A video is sent to the National Crime Investigation Department in Stockholm. It shows a normal woman in her own home, doing nothing very exciting. By the time the police identify her, she’s dead. More victims are found, and it becomes clear that the killer is not going to stop. Each video sent to the police means another butchered woman.
Margot Silverman is tasked with catching the killer. Heavily pregnant, she’s determined to solve the case before going on leave. Erik Maria Bark is a hypnotist who thinks the crimes may be linked to a case he worked on years ago. And everyone thought Joona Linna was dead.
As you can possible tell from that synopsis, this is not a standalone novel. Instead, it’s the fifth book in a series that focuses mainly on Joona Linna, who is apparently the Swedish answer to the Punisher. He’s an exceptional investigator who knows all the martial arts and who has no problem going outside the law. He fights crime.
It’s not a novel that works particularly well on its own. I have not read previous books in the series, and I found Stalker a little confusing at first. There are lots of characters and plot elements that call back to earlier novels, and it’s a lot to take in at once. Read the earlier books first.
The book has a weird viewpoint and voice. It’s in third person present tense, which is an unusual choice, and the book keeps on swapping whose shoulder the reader is hovering behind. Joona Linna seems to be the main character of the series, but he’s not really the main character of the book – Erik gets more time, and is a more sympathetic character.
The narration is slow and somewhat remote. The author has a very dry, matter-of-fact tone, no matter what the topic, and has a tendency to throw in large amounts of background detail rather haphazardly. It’s not a book that will get your pulse racing – the prose is clinical and even the climactic moments are interrupted for musings on Swedish geography.
Stalker is a crime novel, but it’s not a thriller or a mystery particularly. The sense of urgency that you want for a thriller is missing, and there’s little sense of an investigation; the eventual reveal of the stalker doesn’t seem like it’s the logical yet still surprising result of a set of clues. You couldn’t have worked it out from the evidence available, and so the resolution feels a little as though it comes out of nowhere.
The book is long, and a lot happens in it. At first the focus is on the murders, but then lots of interpersonal stuff happens, and people get wrongly accused and the central idea gets a little lost. In places, the plot drags, and some scenes could have been omitted without harming the narrative.
I don’t know how realistic the book is overall. The whole thing seems to suggest an attempt at realism, but if even a small percentage of what the book treats as perfectly normal is actually true, then Sweden is the ideal setting for future Mad Max films.
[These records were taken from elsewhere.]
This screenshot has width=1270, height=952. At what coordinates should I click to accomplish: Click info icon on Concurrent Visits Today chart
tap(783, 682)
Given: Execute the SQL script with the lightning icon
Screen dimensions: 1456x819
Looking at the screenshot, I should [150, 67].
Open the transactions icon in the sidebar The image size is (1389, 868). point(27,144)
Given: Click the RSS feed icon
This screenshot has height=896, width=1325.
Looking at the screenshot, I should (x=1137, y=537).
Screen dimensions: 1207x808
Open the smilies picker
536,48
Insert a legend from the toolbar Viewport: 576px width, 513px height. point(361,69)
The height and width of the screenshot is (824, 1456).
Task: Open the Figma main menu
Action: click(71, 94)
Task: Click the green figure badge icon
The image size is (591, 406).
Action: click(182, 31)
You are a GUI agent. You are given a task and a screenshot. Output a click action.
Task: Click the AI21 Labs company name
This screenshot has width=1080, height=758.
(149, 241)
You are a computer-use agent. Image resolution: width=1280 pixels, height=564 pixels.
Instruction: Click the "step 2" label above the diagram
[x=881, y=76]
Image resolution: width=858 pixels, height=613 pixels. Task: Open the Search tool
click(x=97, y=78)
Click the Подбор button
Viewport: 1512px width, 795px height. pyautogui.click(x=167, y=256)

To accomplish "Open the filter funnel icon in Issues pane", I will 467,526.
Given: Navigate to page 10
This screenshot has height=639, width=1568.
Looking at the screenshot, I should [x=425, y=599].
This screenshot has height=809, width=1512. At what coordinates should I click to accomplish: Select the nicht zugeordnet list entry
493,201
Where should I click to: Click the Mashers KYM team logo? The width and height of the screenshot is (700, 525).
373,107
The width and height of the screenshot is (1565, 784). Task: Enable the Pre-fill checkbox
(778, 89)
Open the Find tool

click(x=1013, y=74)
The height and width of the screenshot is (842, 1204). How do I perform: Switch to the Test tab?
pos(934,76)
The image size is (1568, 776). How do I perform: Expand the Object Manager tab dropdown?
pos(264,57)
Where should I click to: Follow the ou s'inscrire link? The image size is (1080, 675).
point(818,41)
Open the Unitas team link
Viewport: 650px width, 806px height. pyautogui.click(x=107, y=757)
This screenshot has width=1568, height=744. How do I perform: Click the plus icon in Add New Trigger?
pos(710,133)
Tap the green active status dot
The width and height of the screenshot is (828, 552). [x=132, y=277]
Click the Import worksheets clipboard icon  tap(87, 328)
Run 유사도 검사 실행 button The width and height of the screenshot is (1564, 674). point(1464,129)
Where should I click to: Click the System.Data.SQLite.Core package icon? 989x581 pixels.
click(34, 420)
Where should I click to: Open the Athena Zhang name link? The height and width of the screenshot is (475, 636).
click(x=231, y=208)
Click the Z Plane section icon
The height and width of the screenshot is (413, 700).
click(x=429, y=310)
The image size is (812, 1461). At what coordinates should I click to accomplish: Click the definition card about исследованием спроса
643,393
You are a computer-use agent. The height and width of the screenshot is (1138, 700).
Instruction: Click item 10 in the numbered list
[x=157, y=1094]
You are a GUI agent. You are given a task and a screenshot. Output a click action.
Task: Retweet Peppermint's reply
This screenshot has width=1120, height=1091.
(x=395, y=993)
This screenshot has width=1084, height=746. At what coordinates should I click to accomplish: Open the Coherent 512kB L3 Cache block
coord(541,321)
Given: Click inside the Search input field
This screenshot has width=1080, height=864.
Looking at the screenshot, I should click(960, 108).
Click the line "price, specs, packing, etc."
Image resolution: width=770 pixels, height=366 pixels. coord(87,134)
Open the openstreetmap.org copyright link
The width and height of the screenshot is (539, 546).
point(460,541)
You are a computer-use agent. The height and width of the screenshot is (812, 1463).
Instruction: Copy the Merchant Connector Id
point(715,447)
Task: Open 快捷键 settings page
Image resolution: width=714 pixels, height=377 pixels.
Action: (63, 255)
Everyone is on drugs, and large areas of the country seem to be lawless wastelands where people shoot first and ask questions later. I had always pictured Sweden as a rather pleasant place, but apparently I could not have been more wrong. The book is all grit, all the time, with everything being violent and sordid.
Stalker didn’t really grab me. It was long and slow and more complicated than compelling. Perhaps if I had read the earlier books, I would have enjoyed it more. If you like gloomy Swedish things, you might enjoy this, but it wasn’t something I particularly cared for.
I received a copy of this book free from NetGalley. I don’t believe this has affected the impartiality of my review, but openness about these things is important.